Mas tudo isto – ou, pelo menos, uma boa parte disto – é consequência da concepção que se tem da sociedade. Porque se a discussão é difícil com a esquerda é porque o seu projecto de sociedade é, muito genericamente, assente na ideia de uma ilegitimidade última da sociedade presente, que deve dar lugar a uma outra sociedade mais justa. O resto decorre daí. Enquanto que a conversa entre liberais e social-democratas é, quase por definição, feita de acomodações recíprocas.
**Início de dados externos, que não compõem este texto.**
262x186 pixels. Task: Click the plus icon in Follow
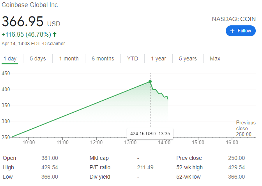click(232, 31)
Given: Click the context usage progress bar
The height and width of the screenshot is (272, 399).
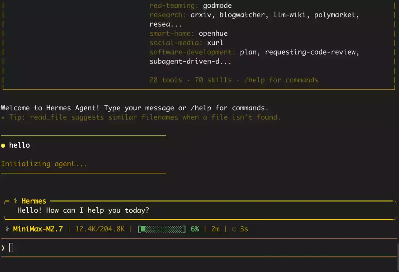Looking at the screenshot, I should click(x=162, y=229).
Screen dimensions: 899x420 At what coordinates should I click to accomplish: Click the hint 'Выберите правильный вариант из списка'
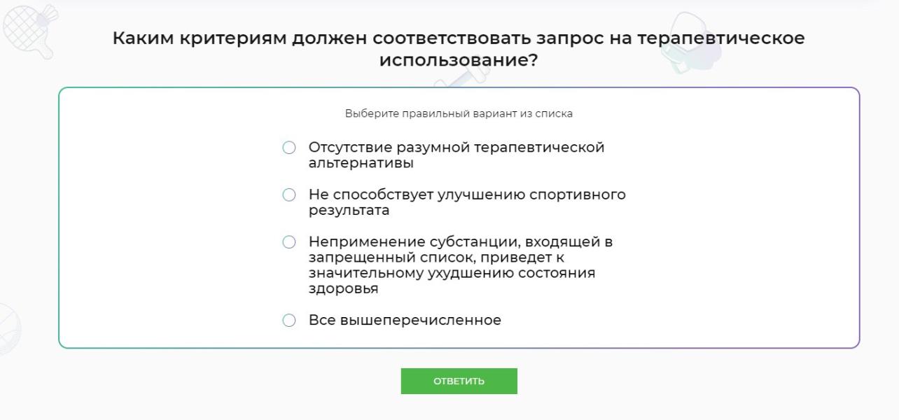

Não se deduz de nada que se disse que a posição de esquerda seja ilegítima, o que seria replicar a atitude da esquerda face à direita. Há até um interesse particular à posição da esquerda, sobretudo da extrema-esquerda: o ela colocar, de um modo que a direita não coloca, ou pelo menos não coloca com idêntico vigor, a questão dos fundamentos da sociedade, a ideia da sociedade como uma criação humana, embora cada vez mais numa linguagem que torna essa mesma questão dificilmente compreensível, ocultando-a no próprio gesto que a enuncia. Quis apenas dizer que a viabilidade e a possibilidade de desenvolvimento da sociedade actual só pode ser assegurada pelo conflito das posições liberais e social-democratas (que extravasam de longe os partidos com esses nomes – o CDS, por exemplo, cabe perfeitamente aqui) e pelas negociações que o conflito permita.

Se as pessoas vão ter isso em conta no dia de votar é uma questão completamente diferente. Era bom que tivessem, mas isso é tudo menos seguro. A esquerda criou, com método e sábia premeditação, clientelas tão numerosas que o voto mais provável é um voto na estagnação, retoricamente disfarçada com a promessa de uma sociedade mais justa.